[Stored data entries]

= Beginning of Section =

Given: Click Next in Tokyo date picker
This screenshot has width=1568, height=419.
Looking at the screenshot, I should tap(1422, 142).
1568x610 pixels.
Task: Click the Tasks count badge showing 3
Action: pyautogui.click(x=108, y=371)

= End of Section =

Directions for this task
Every record must be given again exactly as it was written.

Response area
Given: Click Next in Tokyo date picker
This screenshot has width=1568, height=419.
Looking at the screenshot, I should tap(1422, 142).
1568x610 pixels.
Task: Click the Tasks count badge showing 3
Action: pyautogui.click(x=108, y=371)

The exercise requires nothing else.